• _Text_
———

Perhaps more interestingly, we looked at a few ways we can eke out that extra bit of performance in Go and make it viable for low-latency systems. The language is designed to be simple, but that simplicity can sometimes come at a price. Like the trade-off between the two fasts, there is a similar trade-off between code lifecycle and code performance. Speed comes at the cost of simplicity, at the cost of development time, and at the cost of continued maintenance. Choose wisely.

Breaking and Entering: Lose the Lock While Embracing Concurrency

This article originally appeared on Workiva’s engineering blog as a two-part series.

Providing robust message routing was a priority for us at Workiva when building our distributed messaging infrastructure. This encompassed directed messaging, which allows us to route messages to specific endpoints based on service or client identifiers, but also topic fan-out with support for wildcards and pattern matching.

Existing message-oriented middleware, such as RabbitMQ, provide varying levels of support for these but don’t offer the rich features needed to power Wdesk. This includes transport fallback with graceful degradation, tunable qualities of service, support for client-side messaging, and pluggable authentication middleware. As such, we set out to build a new system, not by reinventing the wheel, but by repurposing it.

Eventually, we settled on Apache Kafka as our wheel, or perhaps more accurately, our log. Kafka demonstrates a telling story of speed, scalability, and fault tolerance—each a requisite component of any reliable messaging system—but it’s only half the story. Pub/sub is a critical messaging pattern for us and underpins a wide range of use cases, but Kafka’s topic model isn’t designed for this purpose. One of the key engineering challenges we faced was building a practical routing mechanism by which messages are matched to interested subscribers. On the surface, this problem appears fairly trivial and is far from novel, but it becomes quite interesting as we dig deeper.

———

• _Stated problem_
Pick up the article on routing messages over Kafka and carry it forward past its final sentence.

Data records
———

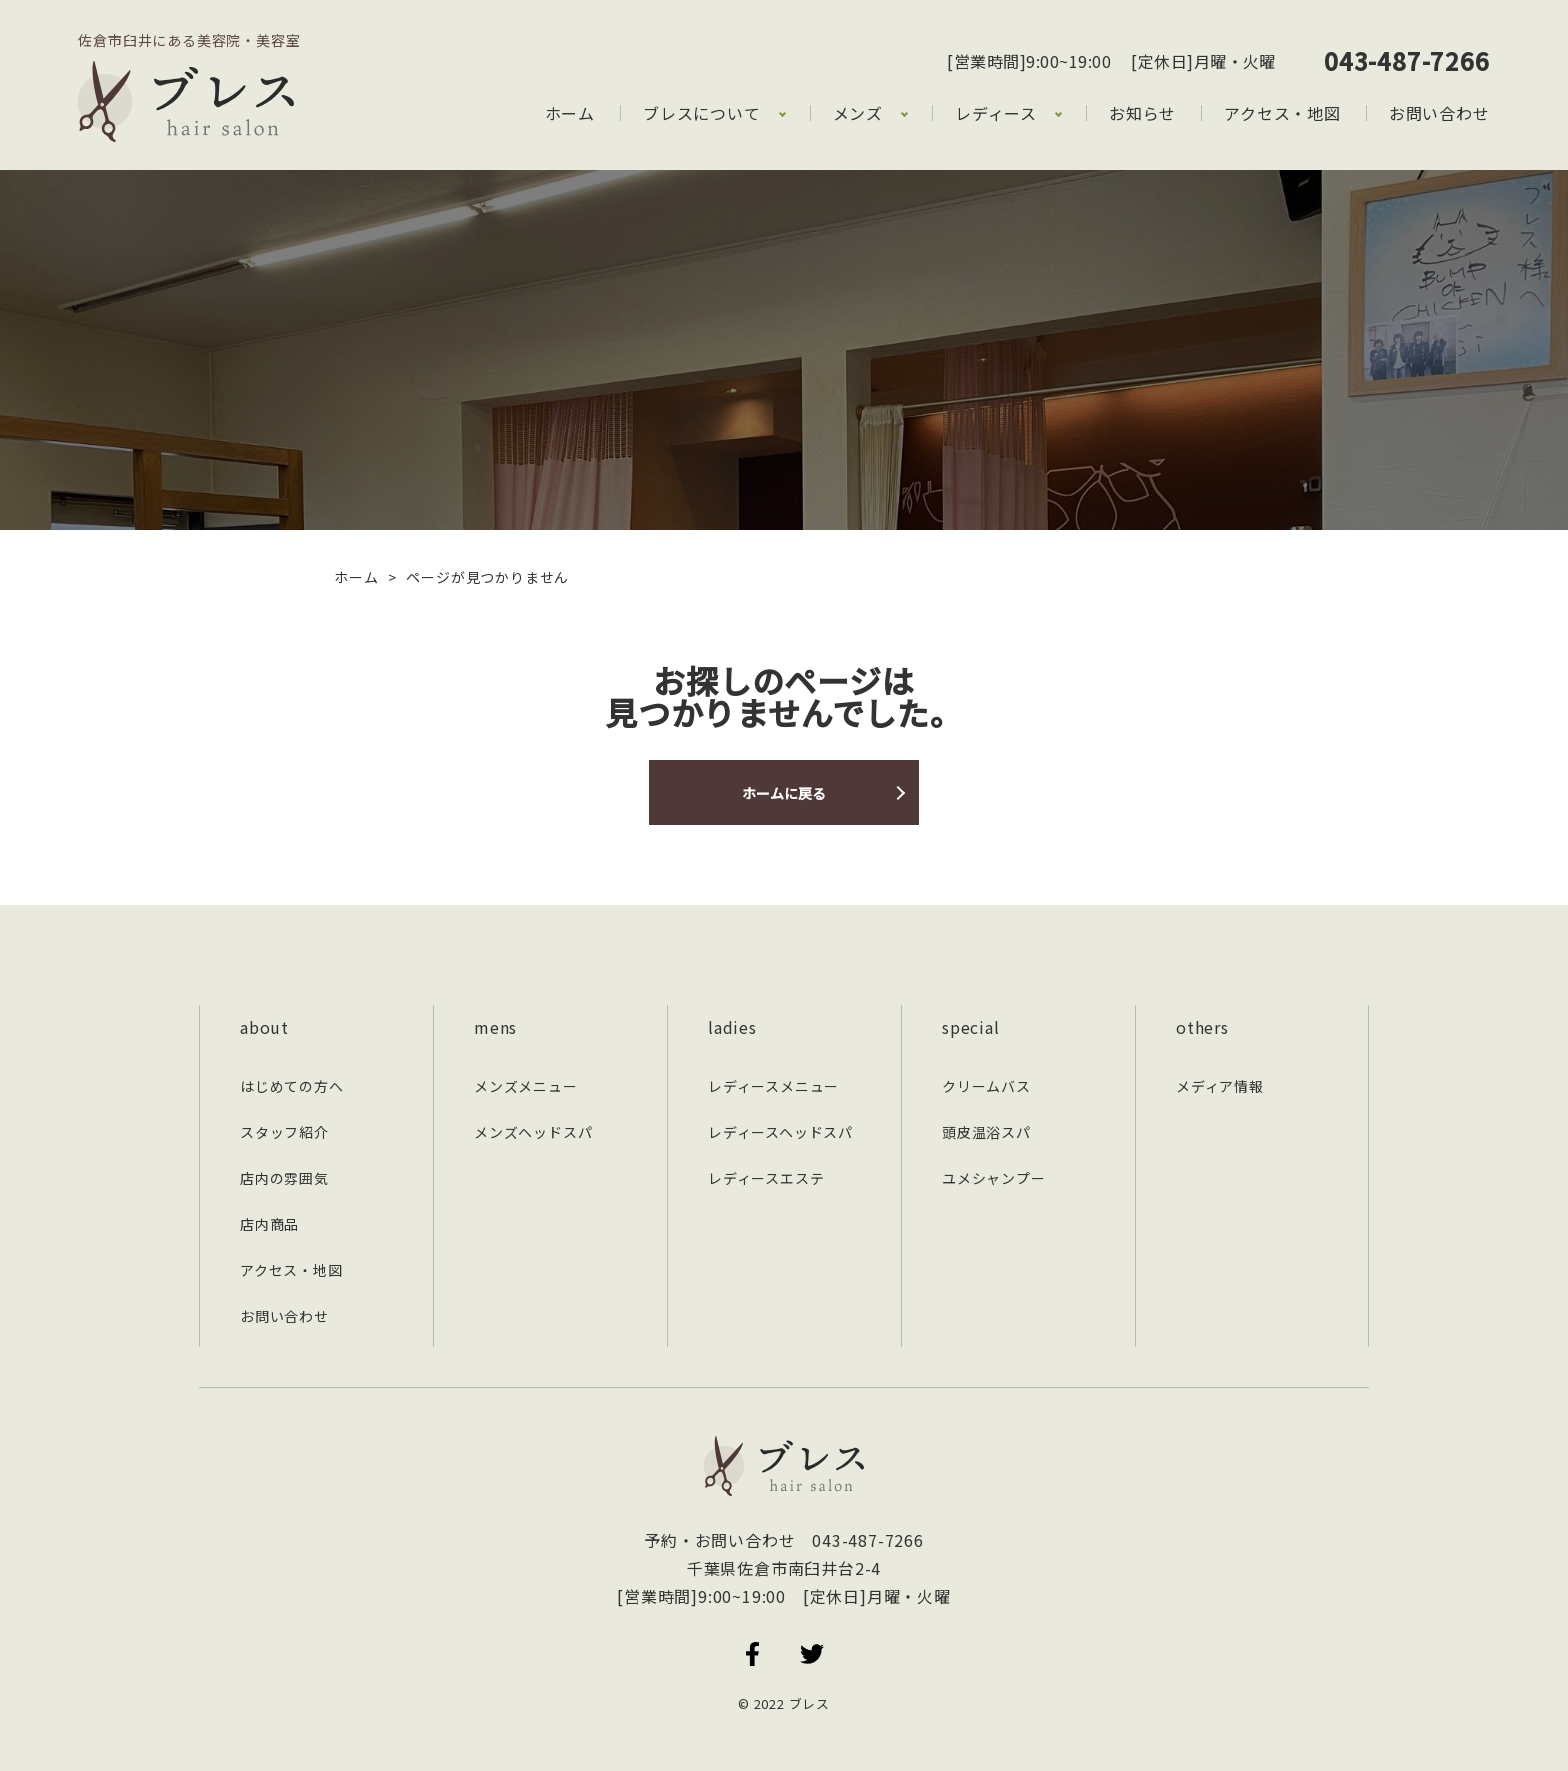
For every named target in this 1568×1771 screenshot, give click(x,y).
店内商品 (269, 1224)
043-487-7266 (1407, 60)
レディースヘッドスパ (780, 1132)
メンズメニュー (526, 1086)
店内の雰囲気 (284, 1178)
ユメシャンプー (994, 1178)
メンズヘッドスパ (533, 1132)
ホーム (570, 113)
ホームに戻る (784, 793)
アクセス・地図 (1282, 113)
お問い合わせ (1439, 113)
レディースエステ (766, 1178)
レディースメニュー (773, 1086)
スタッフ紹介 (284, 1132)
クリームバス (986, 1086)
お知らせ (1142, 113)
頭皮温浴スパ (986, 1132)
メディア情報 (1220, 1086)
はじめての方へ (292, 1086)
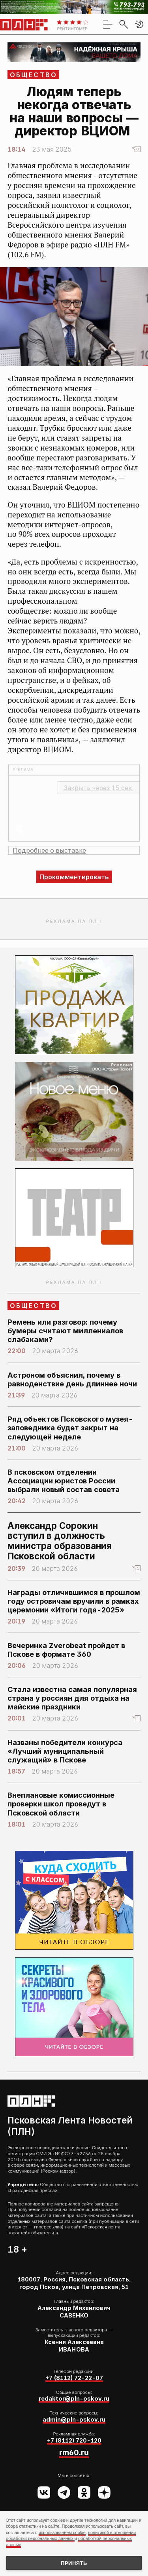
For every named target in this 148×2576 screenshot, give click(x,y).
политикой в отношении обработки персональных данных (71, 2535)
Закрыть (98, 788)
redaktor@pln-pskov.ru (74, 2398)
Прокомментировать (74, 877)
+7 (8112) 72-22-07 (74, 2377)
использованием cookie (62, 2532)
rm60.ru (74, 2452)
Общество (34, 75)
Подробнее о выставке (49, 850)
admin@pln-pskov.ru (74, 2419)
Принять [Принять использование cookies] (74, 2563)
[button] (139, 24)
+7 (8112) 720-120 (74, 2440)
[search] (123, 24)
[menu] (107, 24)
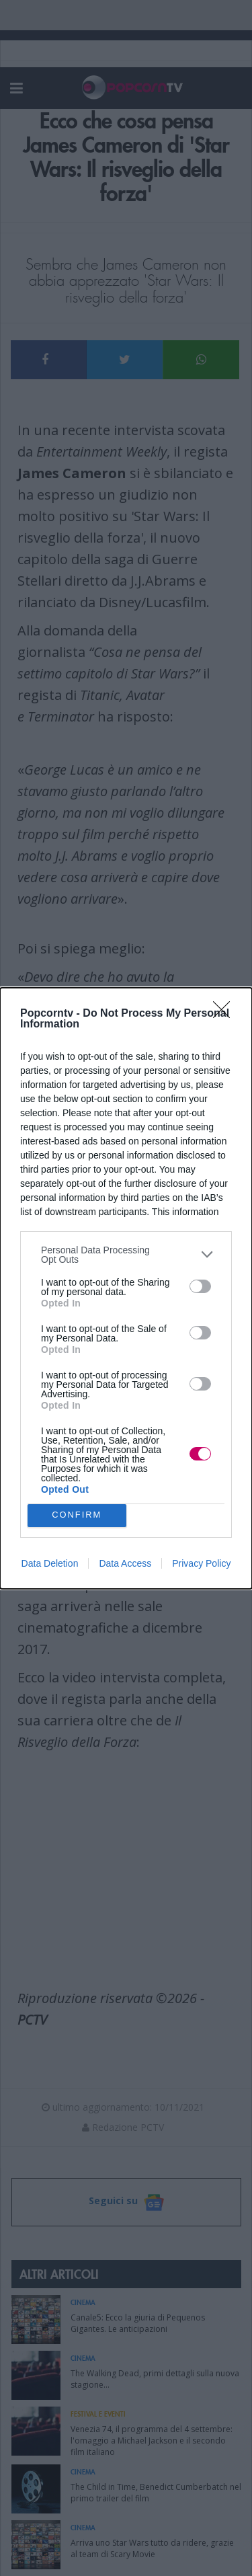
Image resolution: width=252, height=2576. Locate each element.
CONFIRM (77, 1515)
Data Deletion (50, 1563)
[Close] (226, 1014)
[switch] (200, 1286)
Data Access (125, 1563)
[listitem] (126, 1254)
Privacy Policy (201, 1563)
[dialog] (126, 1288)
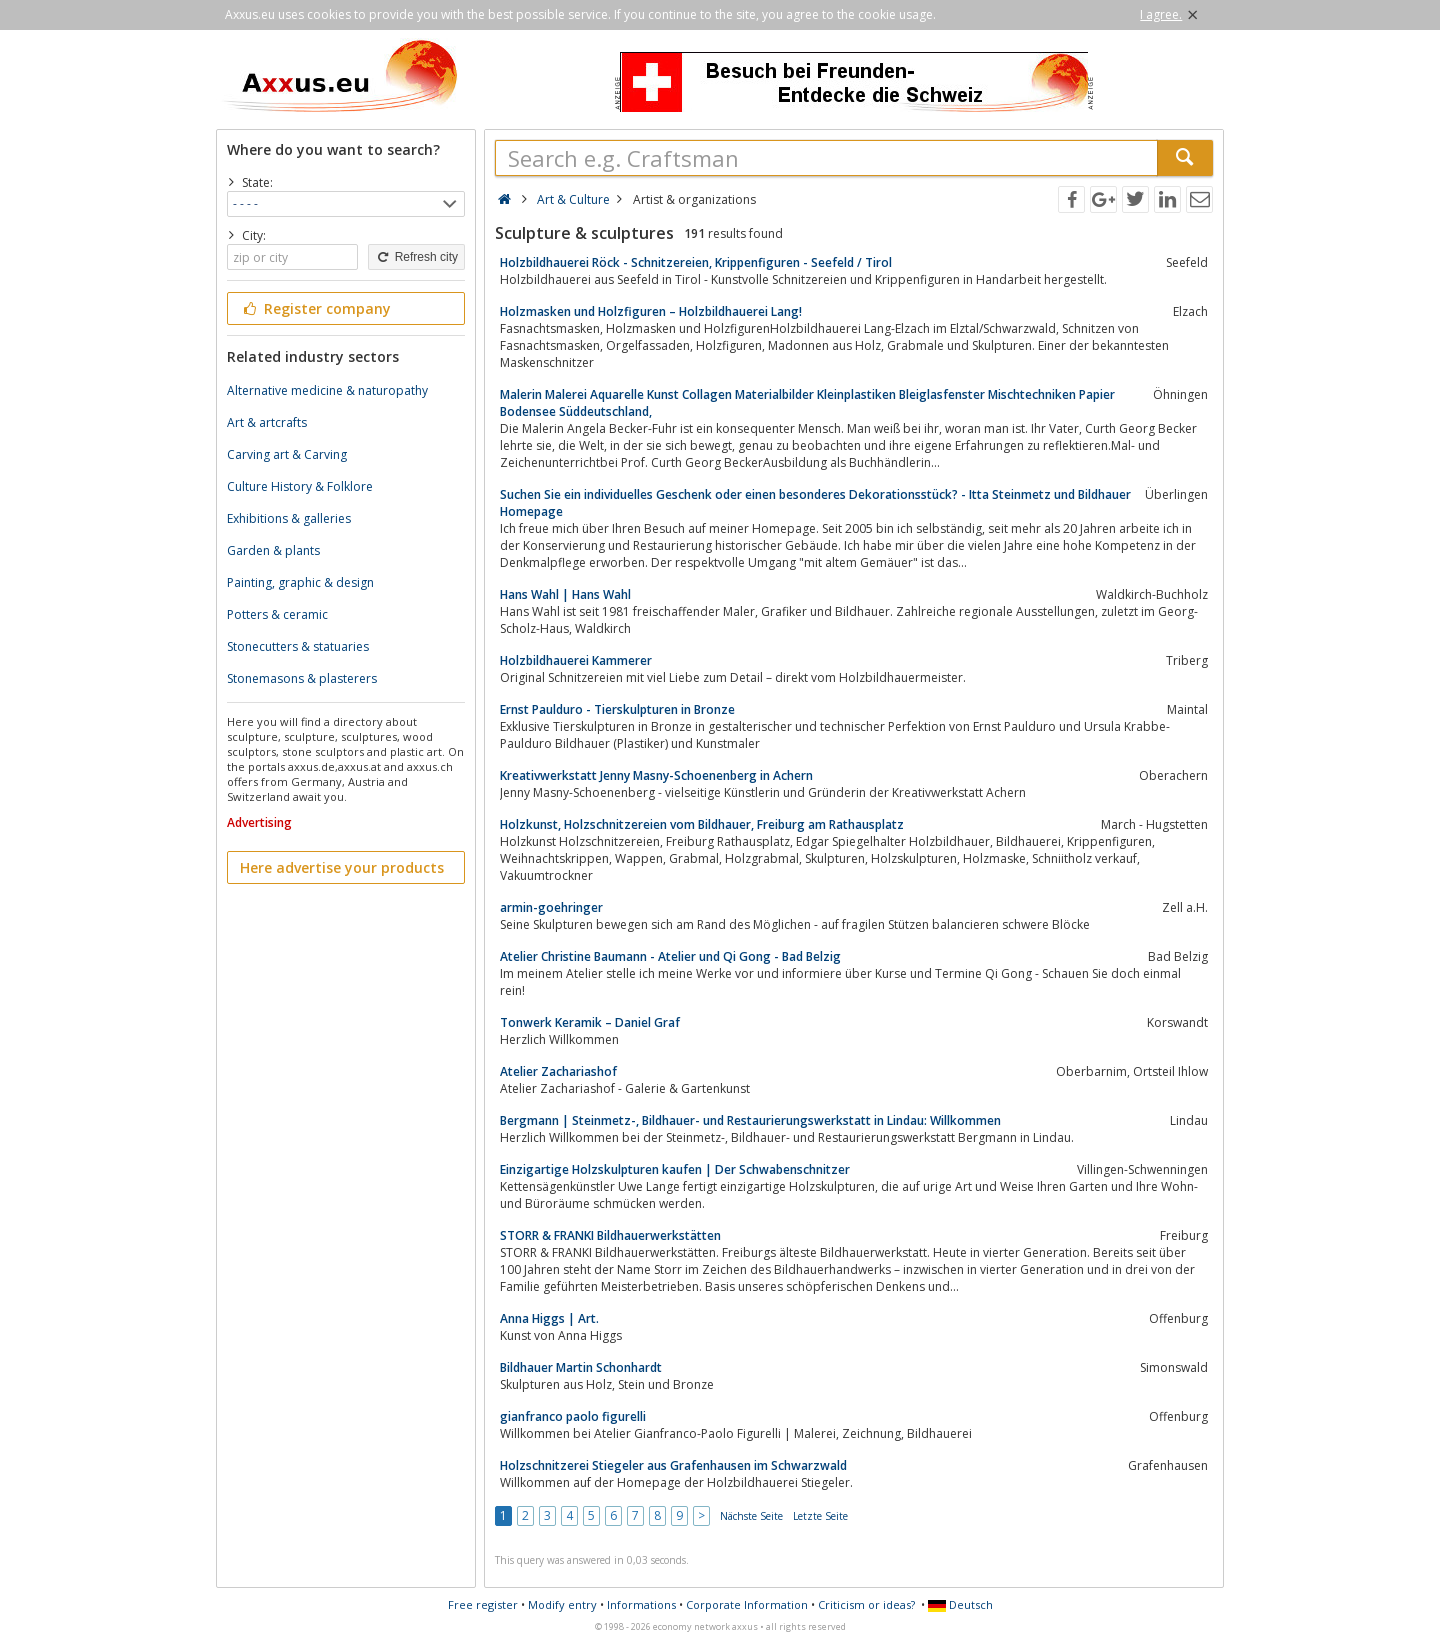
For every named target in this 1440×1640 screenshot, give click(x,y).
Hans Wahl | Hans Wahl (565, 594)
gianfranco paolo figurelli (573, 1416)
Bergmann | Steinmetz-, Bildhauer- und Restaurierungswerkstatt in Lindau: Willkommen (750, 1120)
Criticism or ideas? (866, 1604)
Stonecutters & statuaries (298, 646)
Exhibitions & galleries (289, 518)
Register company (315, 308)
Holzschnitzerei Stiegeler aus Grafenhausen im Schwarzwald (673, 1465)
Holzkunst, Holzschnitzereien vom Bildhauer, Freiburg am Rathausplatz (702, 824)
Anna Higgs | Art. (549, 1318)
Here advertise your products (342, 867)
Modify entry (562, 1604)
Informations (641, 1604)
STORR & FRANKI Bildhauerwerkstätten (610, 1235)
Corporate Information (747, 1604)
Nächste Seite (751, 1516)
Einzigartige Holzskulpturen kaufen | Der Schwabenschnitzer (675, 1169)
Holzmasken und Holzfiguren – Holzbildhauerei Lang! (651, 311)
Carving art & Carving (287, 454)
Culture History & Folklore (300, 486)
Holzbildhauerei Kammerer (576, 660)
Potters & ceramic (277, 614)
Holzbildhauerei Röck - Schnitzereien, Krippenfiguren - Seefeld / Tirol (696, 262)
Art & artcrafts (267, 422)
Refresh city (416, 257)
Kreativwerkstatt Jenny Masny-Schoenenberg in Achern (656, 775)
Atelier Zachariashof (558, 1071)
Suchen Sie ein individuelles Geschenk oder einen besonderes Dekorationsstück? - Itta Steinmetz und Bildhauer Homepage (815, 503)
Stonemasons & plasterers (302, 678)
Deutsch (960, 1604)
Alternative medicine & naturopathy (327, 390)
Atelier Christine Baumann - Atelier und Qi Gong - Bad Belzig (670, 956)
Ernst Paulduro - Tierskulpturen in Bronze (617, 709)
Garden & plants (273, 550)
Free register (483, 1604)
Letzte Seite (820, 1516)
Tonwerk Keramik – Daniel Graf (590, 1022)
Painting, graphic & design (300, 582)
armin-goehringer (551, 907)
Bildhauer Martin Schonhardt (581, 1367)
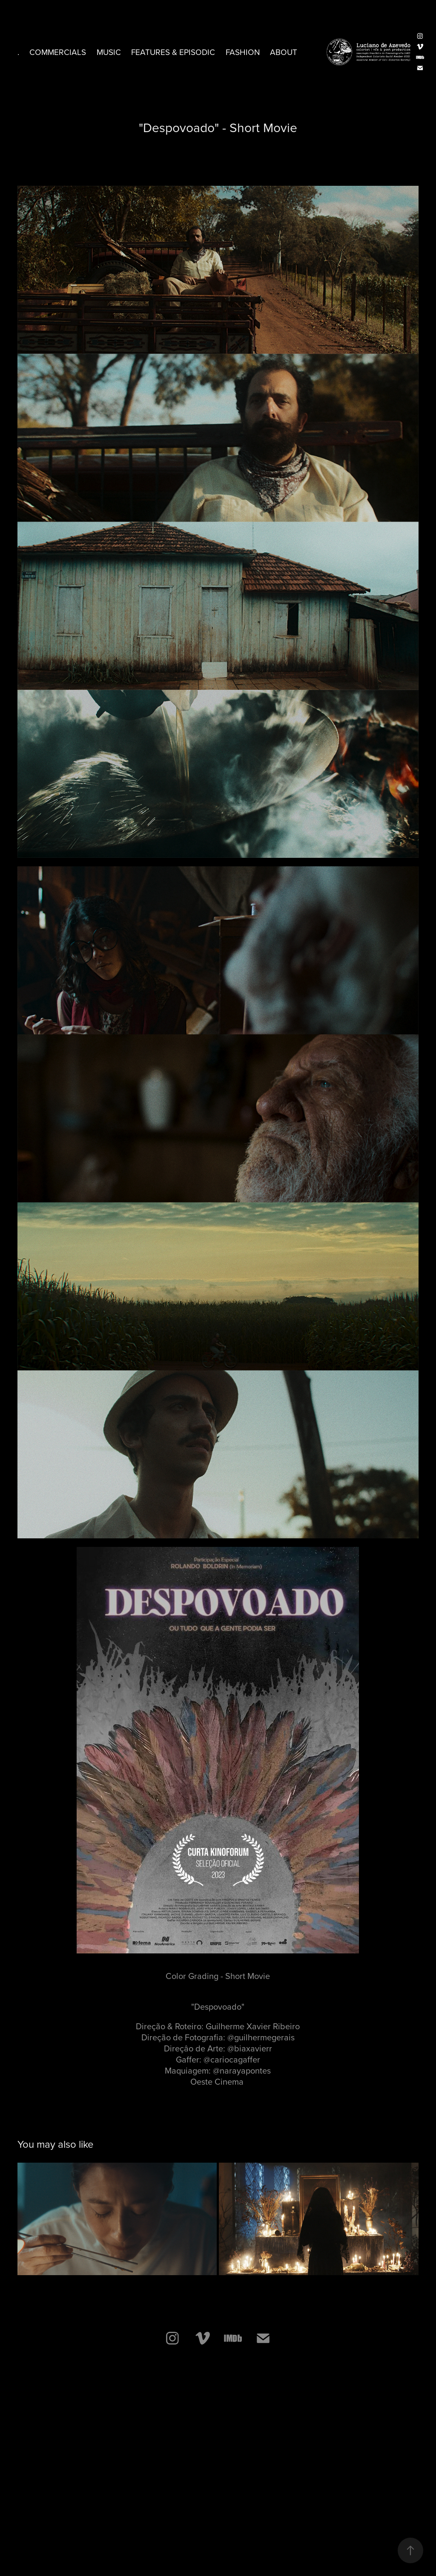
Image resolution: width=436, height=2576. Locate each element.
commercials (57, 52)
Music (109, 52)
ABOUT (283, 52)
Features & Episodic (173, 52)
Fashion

———

• _Result_
Back to Basics

Topic routing works by matching a published message with interested subscribers. A consumer might subscribe to the topic “foo.bar.baz,” in which any message published to this topic would be delivered to them. We also must support * and # wildcards, which match exactly one word and zero or more words, respectively. In this sense, we follow the AMQP spec:

The routing key used for a topic exchange MUST consist of zero or more words delimited by dots. Each word may contain the letters A–Z and a–z and digits 0–9. The routing pattern follows the same rules as the routing key with the addition that * matches a single word, and # matches zero or more words. Thus the routing pattern *.stock.# matches the routing keys usd.stock and eur.stock.db but not stock.nasdaq.

This problem can be modeled using a trie structure. RabbitMQ went with this approach after exploring other options, like caching topics and indexing the patterns or using a deterministic finite automaton. The latter options have greater time and space complexities. The former requires backtracking the tree for wildcard lookups.

The subscription trie looks something like this:

subscription_trie

Even in spite of the backtracking required for wildcards, the trie ends up being a more performant solution due to its logarithmic complexity and tendency to fit CPU cache lines. Most tries have hot paths, particularly closer to the root, so caching becomes indispensable. The trie approach is also vastly easier to implement.

In almost all cases, this subscription trie needs to be thread-safe as clients are concurrently subscribing, unsubscribing, and publishing. We could serialize access to it with a reader-writer lock. For some, this would be the end of the story, but for high-throughput systems, locking is a major bottleneck. We can do better.

Breaking the Lock

We considered lock-free techniques that could be applied. Lock-free concurrency means that while a particular thread of execution may be blocked, all CPUs are able to continue processing other work. For example, imagine a program that protects access to some resource using a mutex. If a thread acquires this mutex and is subsequently preempted, no other thread can proceed until this thread is rescheduled by the OS. If the scheduler is adversarial, it may never resume execution of the thread, and the program would be effectively deadlocked. A key point, however, is that the mere lack of a lock does not guarantee a program is lock-free. In this context, “lock” really refers to deadlock, livelock, or the misdeeds of a malevolent scheduler.

In practice, what lock-free concurrency buys us is increased system throughput at the expense of increased tail latencies. Looking at a transactional system, lock-freedom allows us to process many concurrent transactions, any of which may block, while guaranteeing systemwide progress. Depending on the access patterns, when a transaction does block, there are always other transactions which can be processed—a CPU never idles. For high-throughput databases, this is essential.

Concurrent Timelines and Linearizability

Lock-freedom can be achieved using a number of techniques, but it ultimately reduces to a small handful of fundamental patterns. In order to fully comprehend these patterns, it’s important to grasp the concept of linearizability.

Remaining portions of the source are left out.